_CONSIGNE A_
Dans l'entretien sur l'aventure d'Arthur, relevez toutes les créatures citées comme habitants du monde souterrain.
_CONSIGNE B_
Rédigez la suite de l'entretien sur l'aventure d'Arthur à partir de la dernière question posée.
+++ EXTRAIT FOURNI +++
J’ai commencé en tant que scénariste dans la BD avec Patrice. Il faut dire que nous avons presque toujours travaillé à deux. Ensuite, nous avons eu un petit garçon, Gabriel. Puis j’ai repris mes études aux Beaux-Arts et depuis je suis plasticienne. Et au gré de nos différents projets communs à Patrice et à moi, nous en sommes venus à Arthur.
Quel est votre univers ?
Mon univers, c’est plutôt le monde souterrain des lutins, des fées, des trolls. J’ai une grande admiration pour toute cette mythologie qui me parle plus que la science fiction par exemple. C’est la raison pour laquelle je ne participe pour ainsi dire pas aux projets SF de Patrice car c’est un univers que je n’arrive pas saisir. J’adore les films comme Star Wars et Alien, mais je suis totalement incapable d’écrire sur ces sujets-là car je n’ai pas cette fibre. Je suis plutôt du côté terrien, ancré, et plus dans le passé que dans le futur. Et puis, j’ai la chance d’avoir gardé un regard d’enfant, ce qui fait que j’aime raconter des histoires de nounours, de poupées, etc… Mon univers à moi, c’est donc plus l’univers de l’enfance avec tout le côté merveilleux que cela peut sous-entendre. J’ai du mal à rentrer dans des choses un peu plus sombres.
Du projet initial de lettres d’amour au film, quelle a été votre implication dans l’aventure d’Arthur ?
+++ DONNÉES +++
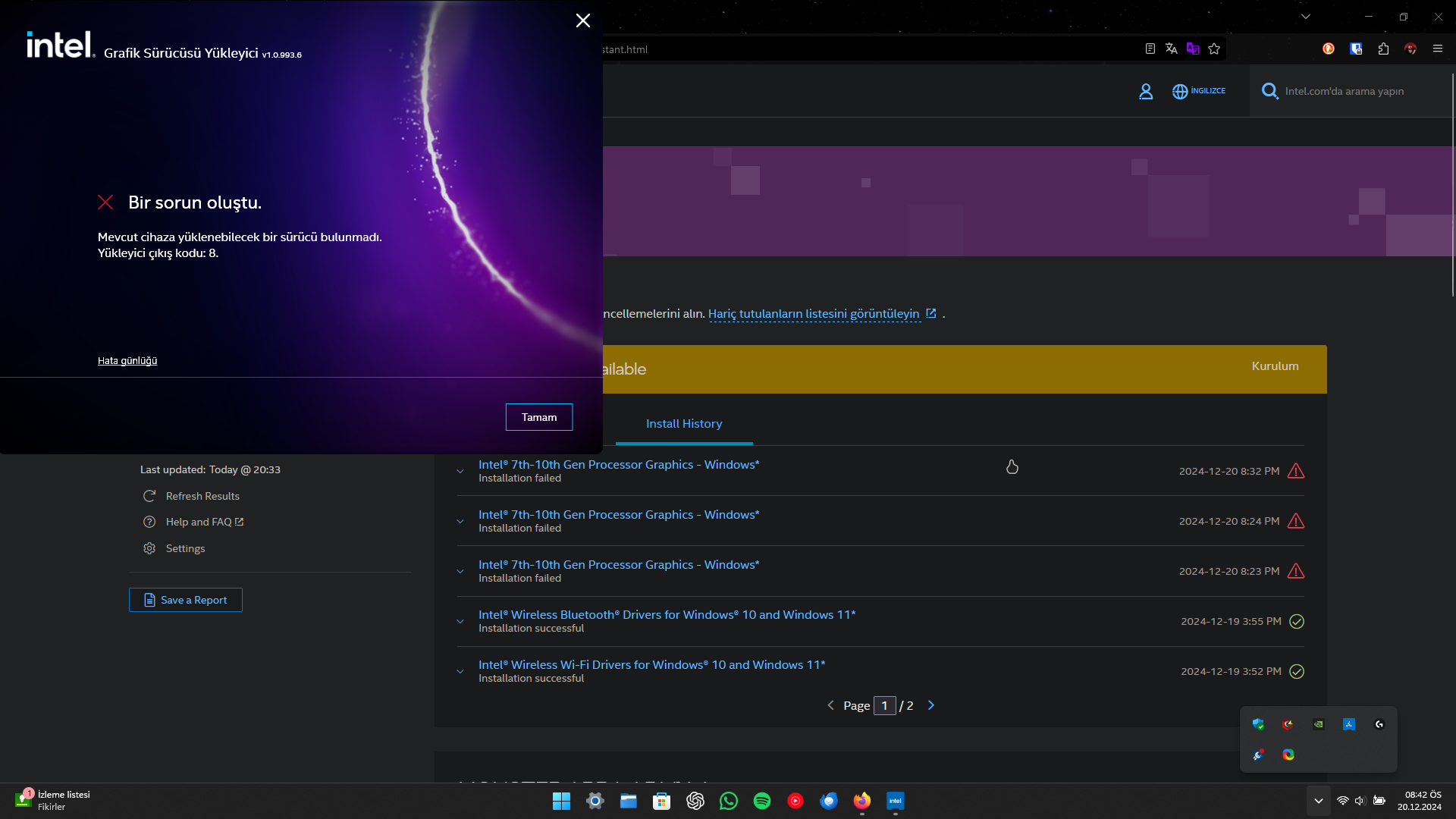Open the Hata günlüğü error log link

pos(127,360)
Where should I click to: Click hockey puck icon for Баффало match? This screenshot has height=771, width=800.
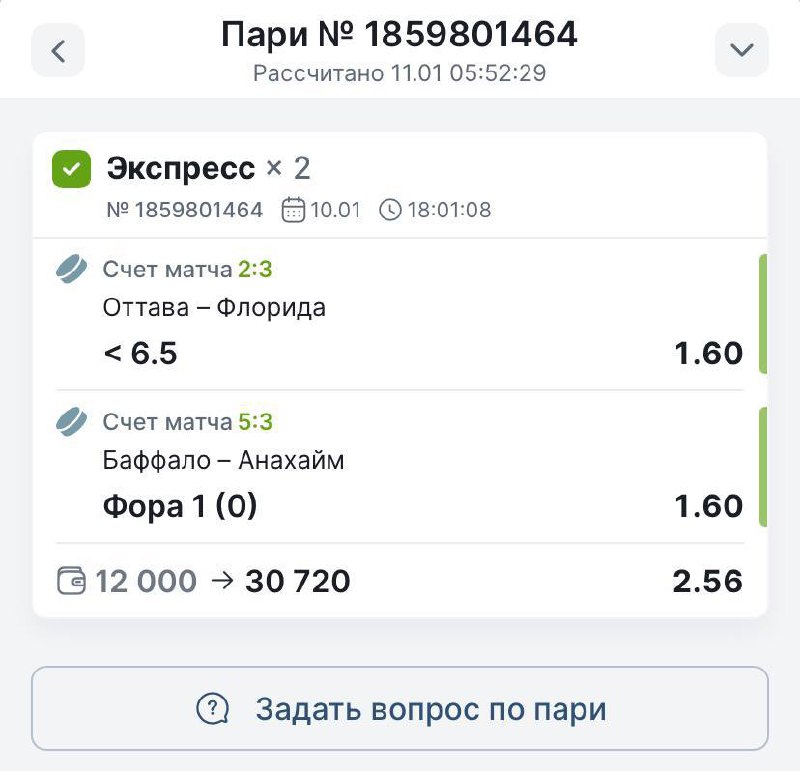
+++
_RÉPONSE RÉDIGÉE A_
Les lutins, les fées, les trolls.

_RÉPONSE RÉDIGÉE B_
C’est moi qui avait écrit ces lettres que nous avons proposées. C’était une envie, au travers de l’univers créé par Patrice, avec ces petits êtres dans le jardin, de raconter de mini-histoires sous forme de lettre d’amour autour de ces petits personnages. Et lorsque nous avons proposé cela à Intervista, Pascal Parisiot, qui dirige cette maison d’édition, a montré ce livre à Luc qui a tout de suite eu un flash sur les personnages de Patrice. Il nous a demandé de venir le rencontrer et nous a dit qu’il avait envie d’en faire un film. A nous, alors, de lui raconter une histoire. On est rentré à la maison un peu secoué par la proposition car on ne s’attendait pas du tout à cela. « Qu’est-ce qui nous tombe sur la tête ? » C’était terrible sur le moment car on se demande si on est à la hauteur de cela. Et finalement on s’est dit : « qu’est-ce qu’on risque à proposer une histoire. Si elle plaît à Luc, tant mieux, sinon tant pis. » C’est donc ce que j’ai fait. J’ai repris un personnage d’une histoire que j’avais écrite et je l’ai développé autour d’Arthur. Mon travail par rapport au film a donc été d’apporter un premier jet, un premier séquencier avec Arthur, sa grand-mère, une course au trésor à travers un univers fantastique qui est celui des lutins. Il est vrai qu’à l’époque ils ne s’appelaient pas les Minimoys. C’est Luc qui les a appelés comme cela car il voulait en faire une race bien déterminée. Pour moi, au départ, ils n’avaient pas de nom. C’était simplement le monde souterrain, avec une quête plutôt souterraine elle-aussi, pour arriver jusqu’au trésor. En en discutant avec Luc, il l’a alors replacée à la surface, dans le jardin, alors que moi j’étais dessous. Luc a aussi ajouté des personnages qui lui tenaient à cœur. La rencontre des deux a donné l’histoire que vous connaissez aujourd’hui.
Chacun y a mis de sa propre vie, et de son entourage. Patrice nous a parlé de Julien par exemple.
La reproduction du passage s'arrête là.